### AIM OF THE EXERCISE
The records are to be copied word for word, and the pictures dropped.

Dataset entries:
━━━━━━

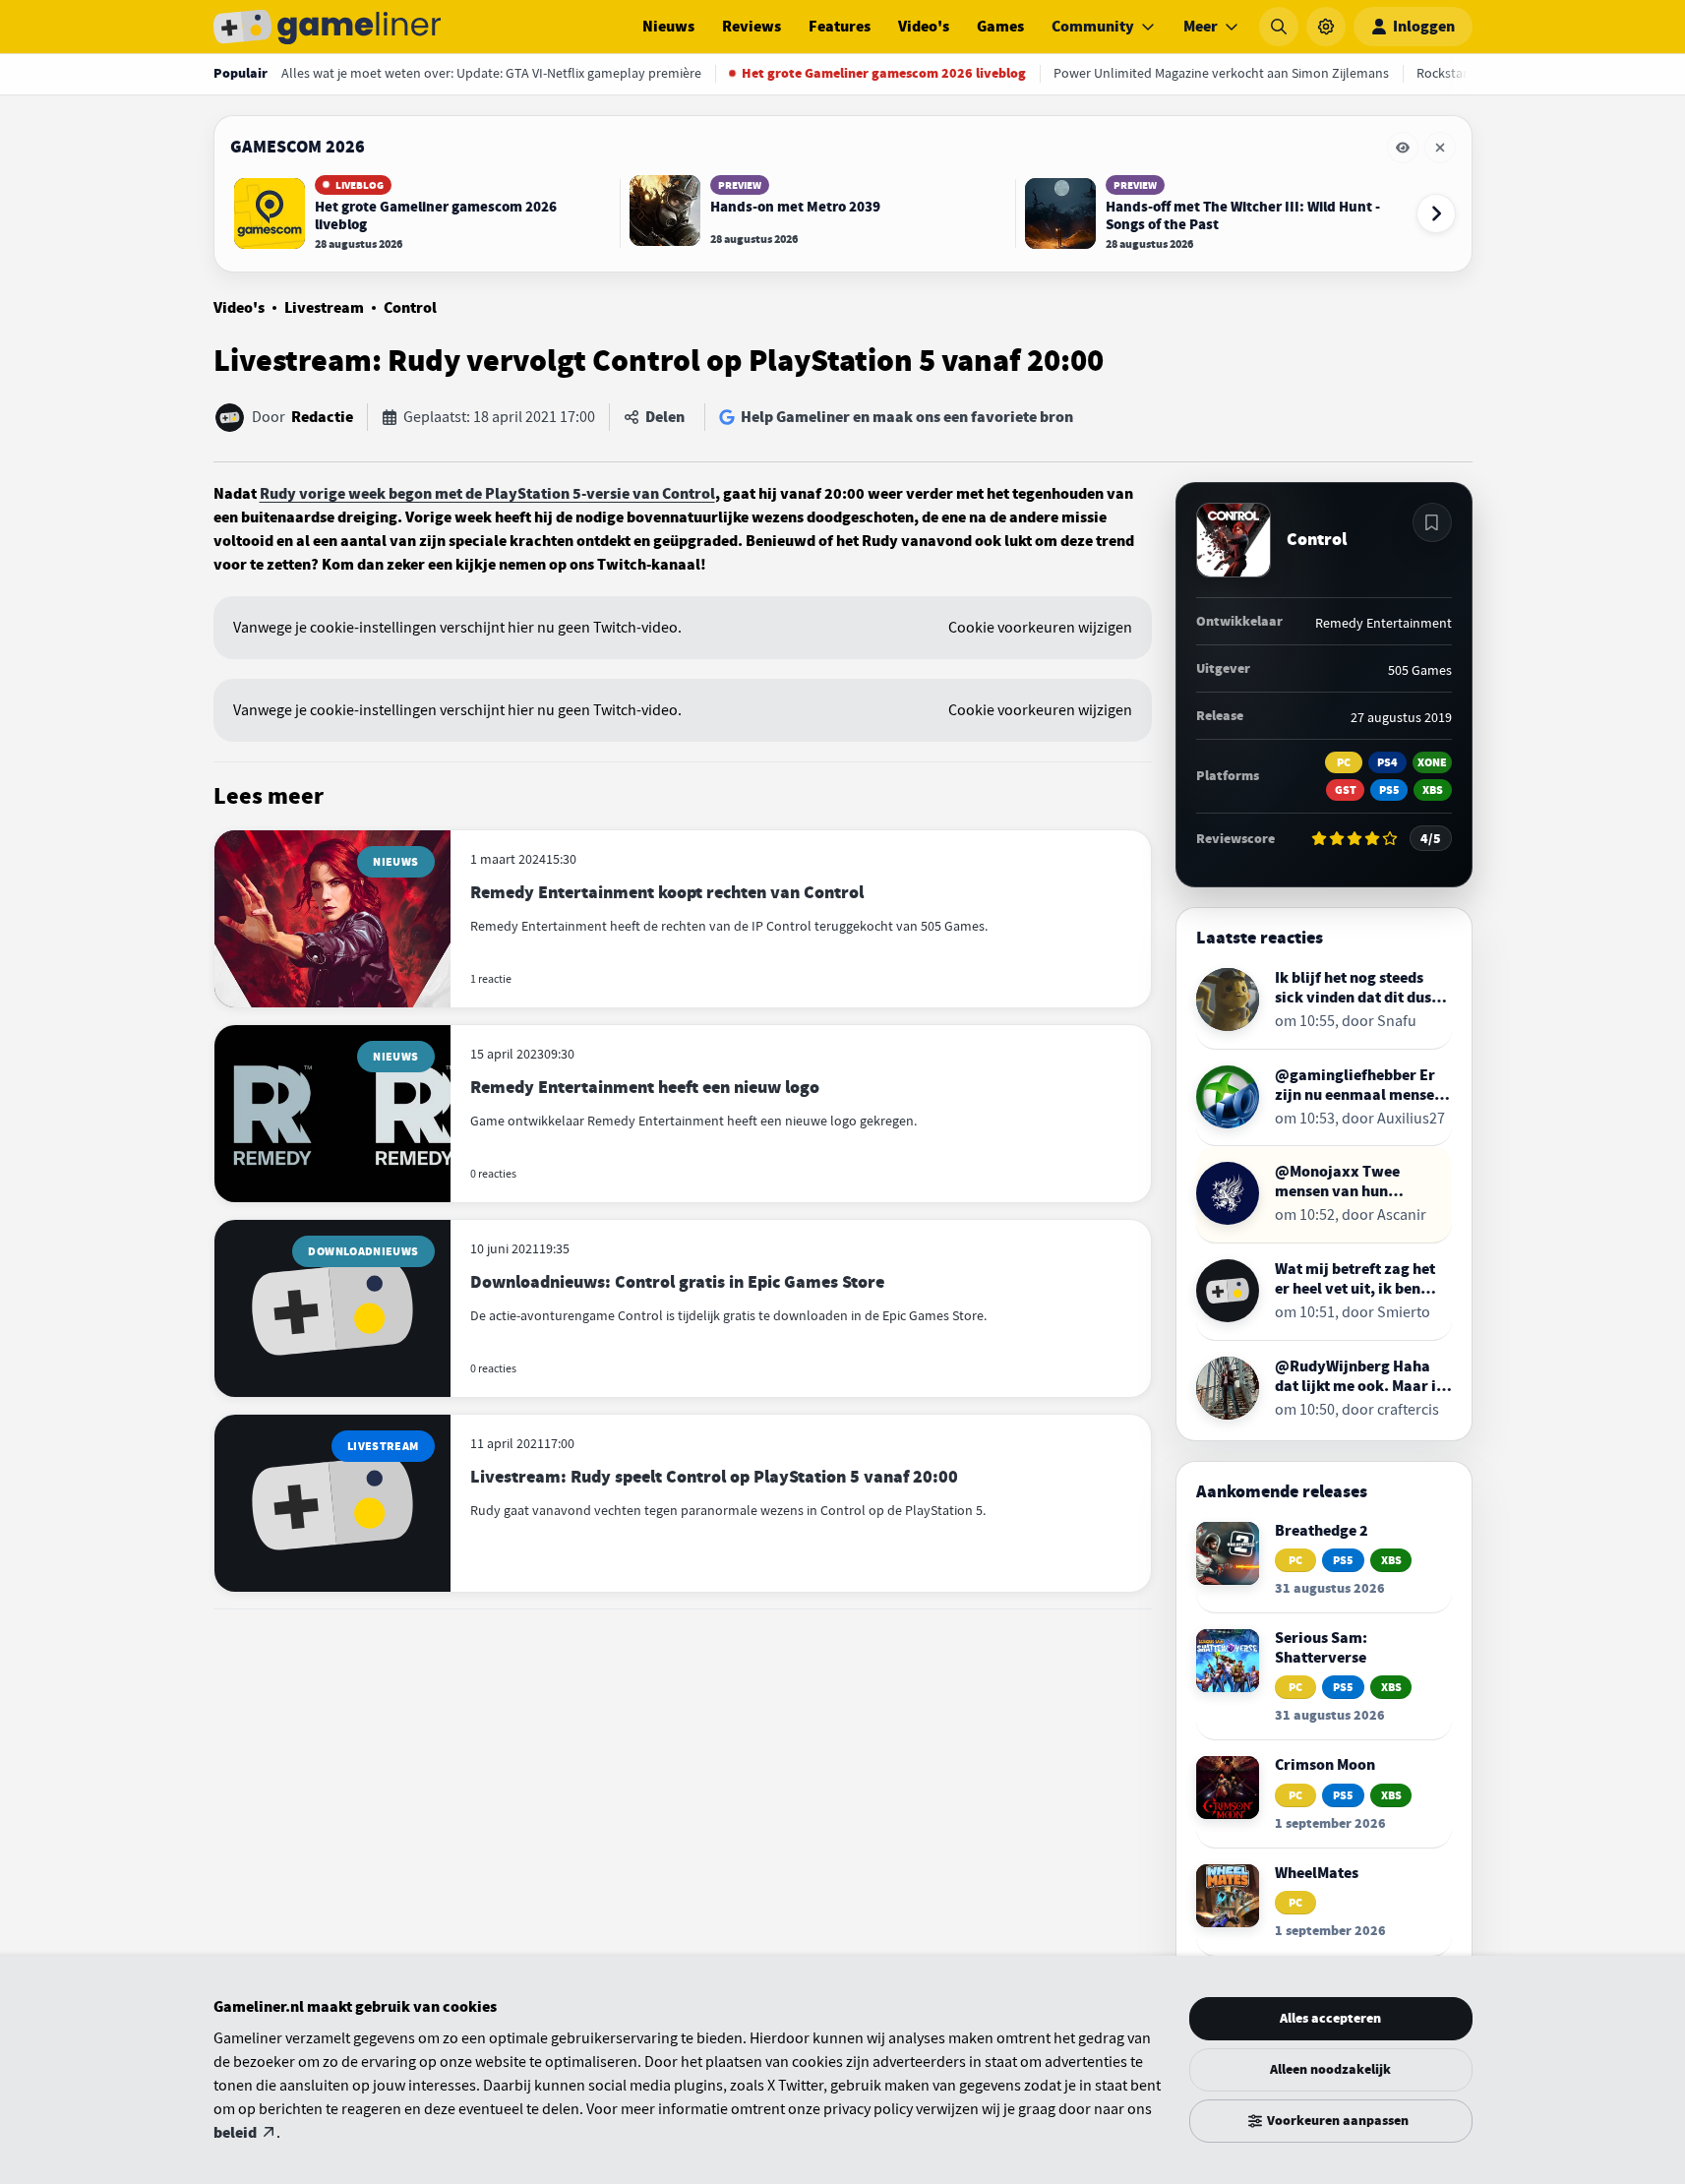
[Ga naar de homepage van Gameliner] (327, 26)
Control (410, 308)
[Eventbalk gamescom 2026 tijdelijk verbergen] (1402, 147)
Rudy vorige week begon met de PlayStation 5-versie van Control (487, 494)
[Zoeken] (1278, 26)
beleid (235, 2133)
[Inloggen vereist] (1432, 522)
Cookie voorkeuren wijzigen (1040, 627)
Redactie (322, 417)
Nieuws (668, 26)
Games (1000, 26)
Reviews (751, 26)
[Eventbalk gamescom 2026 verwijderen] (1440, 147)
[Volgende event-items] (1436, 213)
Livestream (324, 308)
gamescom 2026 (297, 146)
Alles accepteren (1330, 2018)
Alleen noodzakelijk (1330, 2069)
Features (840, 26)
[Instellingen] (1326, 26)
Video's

━━━━━━

### TASK ANSWER
[Ga naar de homepage van Gameliner] (327, 26)
Control (410, 308)
[Eventbalk gamescom 2026 tijdelijk verbergen] (1402, 147)
Rudy vorige week begon met de PlayStation 5-versie van Control (487, 494)
[Zoeken] (1278, 26)
beleid (235, 2133)
[Inloggen vereist] (1432, 522)
Cookie voorkeuren wijzigen (1040, 627)
Redactie (322, 417)
Nieuws (668, 26)
Games (1000, 26)
Reviews (751, 26)
[Eventbalk gamescom 2026 verwijderen] (1440, 147)
[Volgende event-items] (1436, 213)
Livestream (324, 308)
gamescom 2026 (297, 146)
Alles accepteren (1330, 2018)
Alleen noodzakelijk (1330, 2069)
Features (840, 26)
[Instellingen] (1326, 26)
Video's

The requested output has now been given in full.